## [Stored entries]
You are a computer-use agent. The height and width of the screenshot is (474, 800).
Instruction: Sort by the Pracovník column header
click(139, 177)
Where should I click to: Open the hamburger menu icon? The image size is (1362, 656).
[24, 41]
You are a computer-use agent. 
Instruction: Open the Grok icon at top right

--

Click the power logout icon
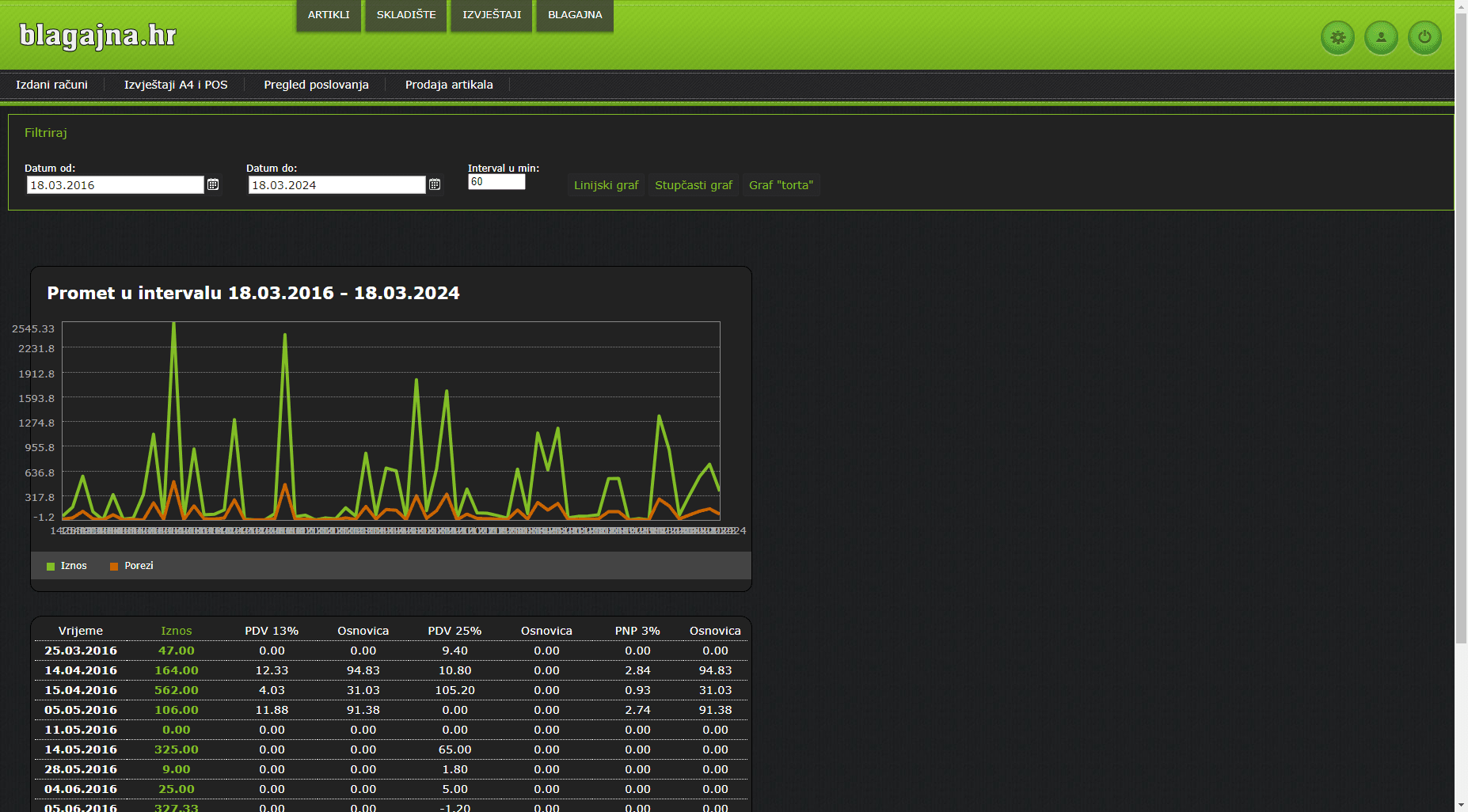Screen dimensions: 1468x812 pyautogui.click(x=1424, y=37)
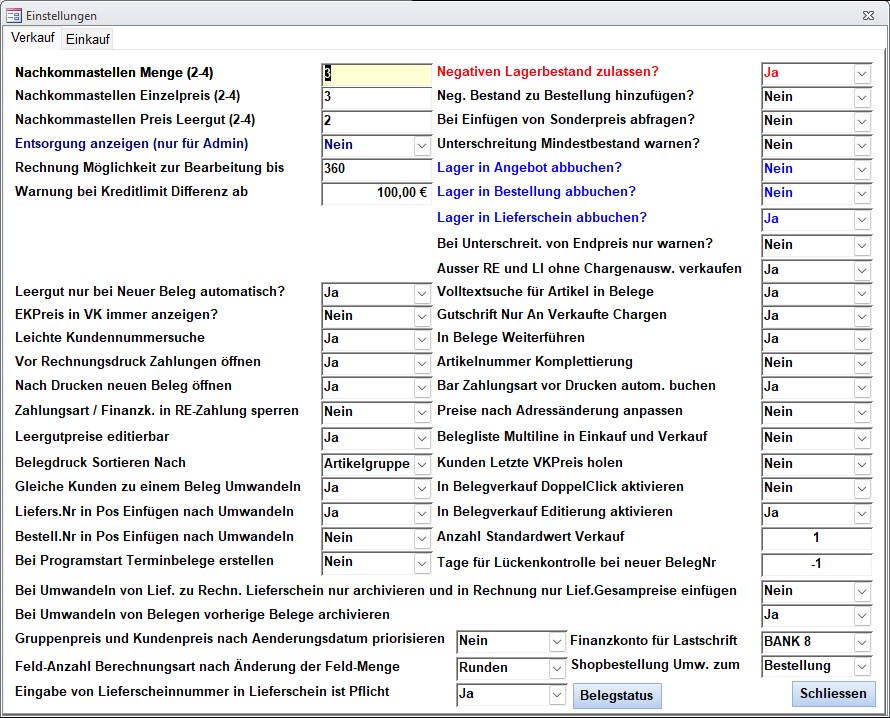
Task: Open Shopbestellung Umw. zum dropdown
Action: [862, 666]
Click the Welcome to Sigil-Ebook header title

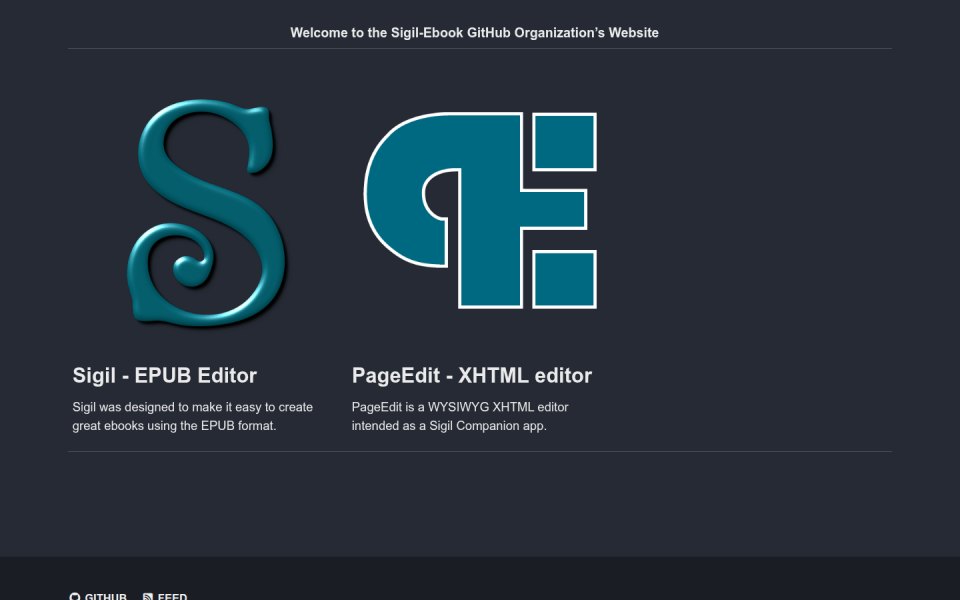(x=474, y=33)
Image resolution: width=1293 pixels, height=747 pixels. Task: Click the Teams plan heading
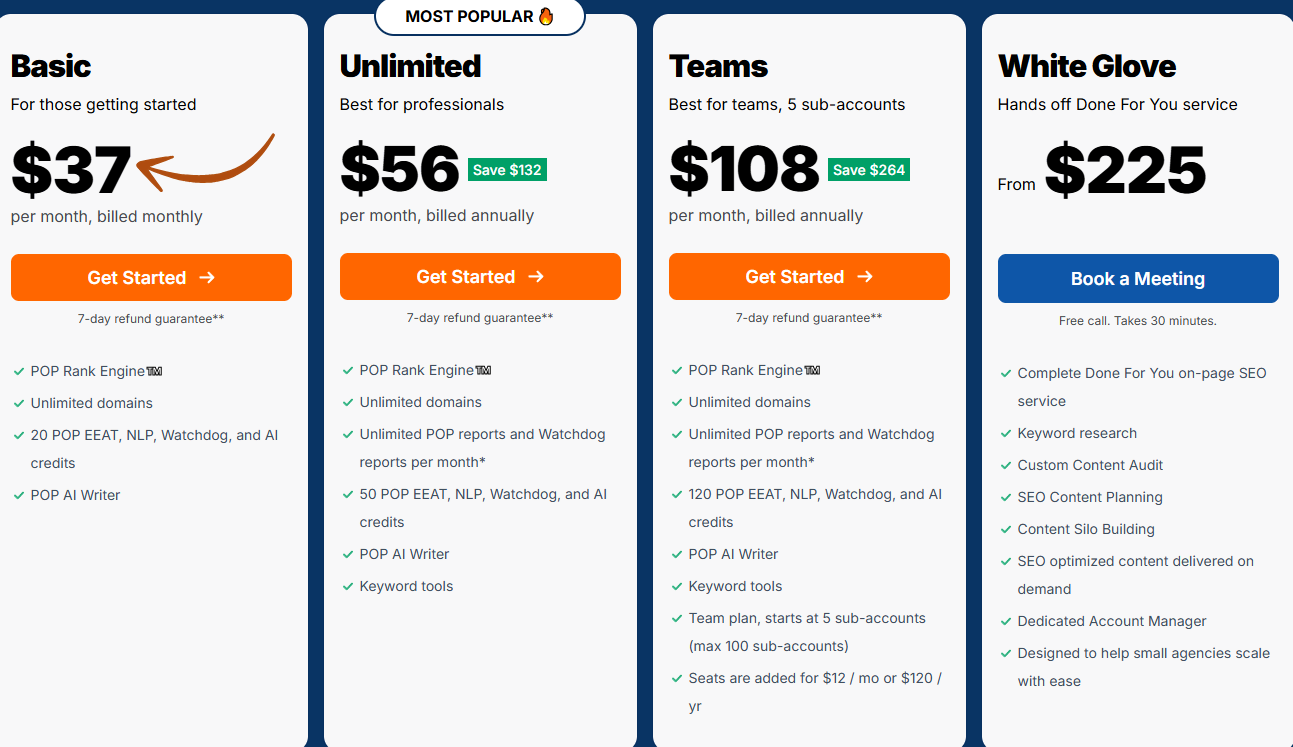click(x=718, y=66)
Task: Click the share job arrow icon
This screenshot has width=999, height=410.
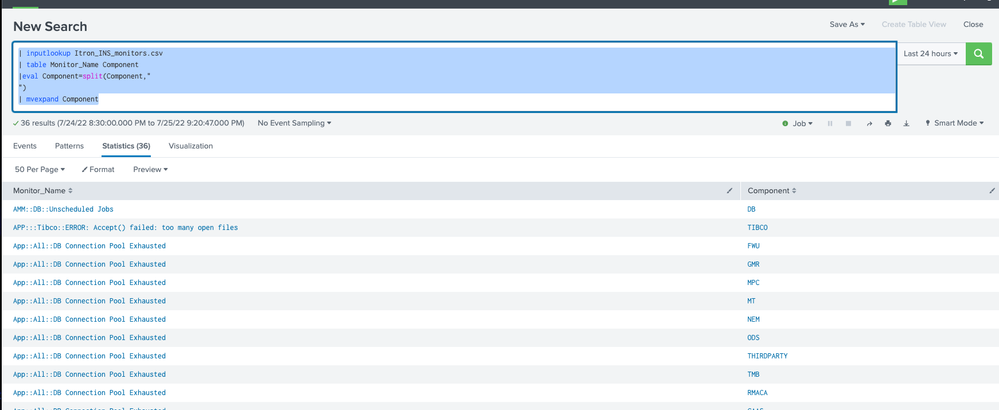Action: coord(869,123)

...

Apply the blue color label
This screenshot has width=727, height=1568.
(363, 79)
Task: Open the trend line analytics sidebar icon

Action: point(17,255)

## [STATED EXERCISE]
Which lines in the data above contain the string "computer"? Gather every one of them, and treat uppercase and lowercase as different.

## [ANSWER TO THIS PROBLEM]
You are a computer-use agent. The height and width of the screenshot is (474, 800).
You are a computer-use agent. 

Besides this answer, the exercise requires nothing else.